▸ Work instruction: Please count how many lines in the entries below contain "computer" and reply with the figure alone.

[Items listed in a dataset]
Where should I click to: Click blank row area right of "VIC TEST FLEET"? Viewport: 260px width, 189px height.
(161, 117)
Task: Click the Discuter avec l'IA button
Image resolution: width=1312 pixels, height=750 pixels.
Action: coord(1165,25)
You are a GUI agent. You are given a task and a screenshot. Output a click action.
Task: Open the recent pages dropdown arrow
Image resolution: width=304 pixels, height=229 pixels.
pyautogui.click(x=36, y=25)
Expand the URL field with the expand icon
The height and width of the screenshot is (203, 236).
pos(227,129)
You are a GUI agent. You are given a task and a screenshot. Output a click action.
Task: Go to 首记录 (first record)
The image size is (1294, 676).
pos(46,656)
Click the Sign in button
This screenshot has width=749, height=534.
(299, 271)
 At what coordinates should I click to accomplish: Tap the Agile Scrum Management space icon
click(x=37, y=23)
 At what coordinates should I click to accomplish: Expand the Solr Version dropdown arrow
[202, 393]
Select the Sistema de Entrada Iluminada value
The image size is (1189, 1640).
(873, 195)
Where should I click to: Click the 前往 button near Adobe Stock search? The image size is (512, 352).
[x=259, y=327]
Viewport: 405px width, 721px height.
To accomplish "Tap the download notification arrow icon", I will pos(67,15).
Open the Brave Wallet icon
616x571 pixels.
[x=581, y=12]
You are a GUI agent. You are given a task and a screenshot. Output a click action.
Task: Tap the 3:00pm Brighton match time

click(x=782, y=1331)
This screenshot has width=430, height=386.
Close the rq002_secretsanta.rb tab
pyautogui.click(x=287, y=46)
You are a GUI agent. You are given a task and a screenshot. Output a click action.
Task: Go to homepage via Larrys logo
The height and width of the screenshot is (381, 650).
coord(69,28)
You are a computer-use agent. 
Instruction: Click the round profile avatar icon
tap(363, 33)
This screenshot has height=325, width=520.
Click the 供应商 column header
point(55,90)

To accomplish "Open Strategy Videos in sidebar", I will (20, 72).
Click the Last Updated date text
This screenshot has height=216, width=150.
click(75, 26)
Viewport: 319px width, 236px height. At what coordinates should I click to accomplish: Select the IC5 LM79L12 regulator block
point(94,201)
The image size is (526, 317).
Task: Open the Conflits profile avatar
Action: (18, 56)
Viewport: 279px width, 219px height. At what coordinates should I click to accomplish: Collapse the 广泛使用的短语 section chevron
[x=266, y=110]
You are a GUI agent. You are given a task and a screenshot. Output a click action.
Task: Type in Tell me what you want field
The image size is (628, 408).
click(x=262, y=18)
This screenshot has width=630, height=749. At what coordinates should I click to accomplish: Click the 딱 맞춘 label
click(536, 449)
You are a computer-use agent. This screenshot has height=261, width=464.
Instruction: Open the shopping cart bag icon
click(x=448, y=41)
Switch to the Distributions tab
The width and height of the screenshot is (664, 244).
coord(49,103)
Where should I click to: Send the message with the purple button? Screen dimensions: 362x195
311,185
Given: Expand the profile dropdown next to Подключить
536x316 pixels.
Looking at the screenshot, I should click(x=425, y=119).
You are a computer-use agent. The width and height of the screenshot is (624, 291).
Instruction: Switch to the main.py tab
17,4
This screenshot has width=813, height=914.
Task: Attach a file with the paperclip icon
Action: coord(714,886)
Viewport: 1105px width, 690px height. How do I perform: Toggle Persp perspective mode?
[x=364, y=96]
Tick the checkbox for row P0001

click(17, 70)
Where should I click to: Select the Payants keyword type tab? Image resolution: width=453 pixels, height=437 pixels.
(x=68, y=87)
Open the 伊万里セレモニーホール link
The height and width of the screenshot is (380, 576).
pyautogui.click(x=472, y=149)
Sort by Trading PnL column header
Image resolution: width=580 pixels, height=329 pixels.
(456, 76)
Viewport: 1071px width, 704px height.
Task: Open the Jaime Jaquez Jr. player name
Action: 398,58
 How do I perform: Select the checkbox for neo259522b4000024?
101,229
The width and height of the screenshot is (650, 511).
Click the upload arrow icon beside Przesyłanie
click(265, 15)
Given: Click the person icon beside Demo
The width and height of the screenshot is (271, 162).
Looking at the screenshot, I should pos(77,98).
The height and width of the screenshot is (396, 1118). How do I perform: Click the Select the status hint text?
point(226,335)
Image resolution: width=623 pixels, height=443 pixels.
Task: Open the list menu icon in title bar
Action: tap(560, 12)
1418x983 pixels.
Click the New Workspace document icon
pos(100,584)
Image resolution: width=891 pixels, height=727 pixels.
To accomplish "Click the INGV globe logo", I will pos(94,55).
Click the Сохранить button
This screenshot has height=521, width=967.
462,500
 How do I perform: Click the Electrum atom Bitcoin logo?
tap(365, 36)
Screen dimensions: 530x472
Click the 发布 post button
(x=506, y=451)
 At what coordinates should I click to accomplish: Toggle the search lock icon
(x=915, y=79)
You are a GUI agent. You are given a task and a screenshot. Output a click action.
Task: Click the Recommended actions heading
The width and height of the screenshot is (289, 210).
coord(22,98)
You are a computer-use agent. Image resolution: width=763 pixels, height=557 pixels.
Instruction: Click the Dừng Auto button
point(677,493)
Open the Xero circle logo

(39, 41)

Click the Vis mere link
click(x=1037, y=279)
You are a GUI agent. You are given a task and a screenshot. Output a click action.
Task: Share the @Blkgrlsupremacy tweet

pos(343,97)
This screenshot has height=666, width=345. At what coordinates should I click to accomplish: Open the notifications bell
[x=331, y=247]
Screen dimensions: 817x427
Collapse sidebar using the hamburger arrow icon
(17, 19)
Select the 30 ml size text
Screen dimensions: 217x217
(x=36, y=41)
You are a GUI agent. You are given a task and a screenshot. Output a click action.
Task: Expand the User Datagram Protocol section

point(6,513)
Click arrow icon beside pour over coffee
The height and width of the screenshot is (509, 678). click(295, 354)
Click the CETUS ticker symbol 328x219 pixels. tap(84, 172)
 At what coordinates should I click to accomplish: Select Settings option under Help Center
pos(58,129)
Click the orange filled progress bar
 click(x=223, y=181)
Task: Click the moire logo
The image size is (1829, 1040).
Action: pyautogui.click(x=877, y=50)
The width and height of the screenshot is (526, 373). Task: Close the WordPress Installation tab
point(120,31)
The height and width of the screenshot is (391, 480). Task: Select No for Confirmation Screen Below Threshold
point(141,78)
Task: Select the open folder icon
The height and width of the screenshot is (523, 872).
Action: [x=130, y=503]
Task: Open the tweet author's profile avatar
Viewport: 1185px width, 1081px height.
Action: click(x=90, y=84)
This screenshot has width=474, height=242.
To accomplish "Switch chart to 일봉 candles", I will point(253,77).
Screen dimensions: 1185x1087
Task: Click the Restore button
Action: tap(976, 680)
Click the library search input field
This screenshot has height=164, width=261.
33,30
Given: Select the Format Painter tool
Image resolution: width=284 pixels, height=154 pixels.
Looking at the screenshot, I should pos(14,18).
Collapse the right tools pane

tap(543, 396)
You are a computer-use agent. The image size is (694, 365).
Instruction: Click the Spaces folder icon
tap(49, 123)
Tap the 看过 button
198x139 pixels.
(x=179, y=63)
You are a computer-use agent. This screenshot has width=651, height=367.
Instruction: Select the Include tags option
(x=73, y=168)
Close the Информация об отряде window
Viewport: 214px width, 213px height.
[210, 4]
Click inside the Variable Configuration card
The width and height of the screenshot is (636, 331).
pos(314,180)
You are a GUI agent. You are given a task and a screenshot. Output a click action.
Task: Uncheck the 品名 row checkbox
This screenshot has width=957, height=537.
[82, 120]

▸ Output below: 6